If Apple slashed prices and chased volume, they’d dilute their brand, cannibalize premium sales, and lose the ecosystem control that defines their customer loyalty. It’s not that they don’t know what they’re doing—it’s that they’ve chosen a fundamentally different game to win.
I have had a Dell All-In-One with Windows 10 for seven years.
I have had the Microsoft Edge auto-installment for five years, maybe longer.
Perfect hardware.
Perfect software.
Not one call to Microsoft or Dell Help Lines in seven years.
Why would I buy anything else?
I'm a Walmart shopper.:-)
If that is the case then they are missing out on the opportunity to take over the whole market globally...
They just selling the brand name to a select market at that point. But it is all mute anyhow... Know who actually owns the controlling shares of them both as a market monopoly together in whole?
BlackRock, Vanguard, And State Street...
Recent Windows updates have so screwed up my PC that I can’t even restart, or it will take at least 15 attempts and repairs and restore points to get it to do so without a blue screen. I have paused updates for weeks, and every so often I get apps that can’t open. Disaster.
LOL!
I always assumed that DirectX was a major hook that kept people chaned to MS...

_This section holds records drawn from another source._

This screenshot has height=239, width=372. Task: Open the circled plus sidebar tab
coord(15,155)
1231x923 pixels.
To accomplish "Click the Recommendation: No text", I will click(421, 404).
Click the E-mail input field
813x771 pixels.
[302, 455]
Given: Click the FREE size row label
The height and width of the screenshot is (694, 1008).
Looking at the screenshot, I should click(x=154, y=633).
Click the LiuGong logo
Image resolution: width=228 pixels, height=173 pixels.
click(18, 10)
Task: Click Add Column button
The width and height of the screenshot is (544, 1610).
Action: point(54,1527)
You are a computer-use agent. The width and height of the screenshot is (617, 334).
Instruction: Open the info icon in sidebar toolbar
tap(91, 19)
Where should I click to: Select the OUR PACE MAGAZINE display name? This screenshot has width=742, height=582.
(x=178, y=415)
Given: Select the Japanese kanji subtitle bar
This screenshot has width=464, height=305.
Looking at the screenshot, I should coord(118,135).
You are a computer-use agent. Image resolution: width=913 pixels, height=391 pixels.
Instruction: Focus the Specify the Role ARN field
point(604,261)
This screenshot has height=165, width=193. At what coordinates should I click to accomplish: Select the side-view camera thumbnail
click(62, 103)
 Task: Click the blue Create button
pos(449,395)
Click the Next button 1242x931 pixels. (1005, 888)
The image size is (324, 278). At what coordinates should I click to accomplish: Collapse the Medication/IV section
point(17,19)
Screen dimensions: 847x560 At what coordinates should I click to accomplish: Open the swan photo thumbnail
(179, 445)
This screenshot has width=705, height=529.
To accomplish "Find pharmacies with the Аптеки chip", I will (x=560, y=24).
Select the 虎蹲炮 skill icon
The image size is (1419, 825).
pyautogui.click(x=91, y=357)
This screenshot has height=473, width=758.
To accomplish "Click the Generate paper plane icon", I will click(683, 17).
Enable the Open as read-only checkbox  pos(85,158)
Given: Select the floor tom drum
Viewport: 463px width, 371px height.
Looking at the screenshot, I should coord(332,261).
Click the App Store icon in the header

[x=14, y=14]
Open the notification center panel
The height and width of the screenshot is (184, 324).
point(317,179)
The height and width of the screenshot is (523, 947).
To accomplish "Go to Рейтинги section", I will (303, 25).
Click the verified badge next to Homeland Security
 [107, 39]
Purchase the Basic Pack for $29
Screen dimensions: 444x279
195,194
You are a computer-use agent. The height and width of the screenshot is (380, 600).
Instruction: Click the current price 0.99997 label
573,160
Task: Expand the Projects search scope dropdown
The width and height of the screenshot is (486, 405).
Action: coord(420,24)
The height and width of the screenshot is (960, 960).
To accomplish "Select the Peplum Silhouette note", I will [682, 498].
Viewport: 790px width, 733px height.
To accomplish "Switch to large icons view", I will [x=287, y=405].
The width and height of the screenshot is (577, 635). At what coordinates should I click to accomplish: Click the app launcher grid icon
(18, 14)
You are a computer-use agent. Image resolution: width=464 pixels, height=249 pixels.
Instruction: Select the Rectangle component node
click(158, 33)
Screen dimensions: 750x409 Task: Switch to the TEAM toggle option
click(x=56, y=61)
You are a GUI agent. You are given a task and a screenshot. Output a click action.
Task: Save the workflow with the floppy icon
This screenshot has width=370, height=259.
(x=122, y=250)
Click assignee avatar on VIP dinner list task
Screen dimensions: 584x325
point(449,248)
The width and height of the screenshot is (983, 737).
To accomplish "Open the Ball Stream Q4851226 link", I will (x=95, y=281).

Yep, of course it was... Linux has a similar issue everyone is trying to get away from right now. Systemd, Folks like Arch and others are working to get away from Systemd as an Init. It is a similar “hook” throughout Linux.
Interesting..
Thank you for the quick reply
Know what is ironic? Everyone is worried about being replaced by AI so they holler “then learn to code”.
Why? AI will already have filled that “coders needed” vacuum. You are embracing and promoting your own replacement for your job. Why the hell would you do that?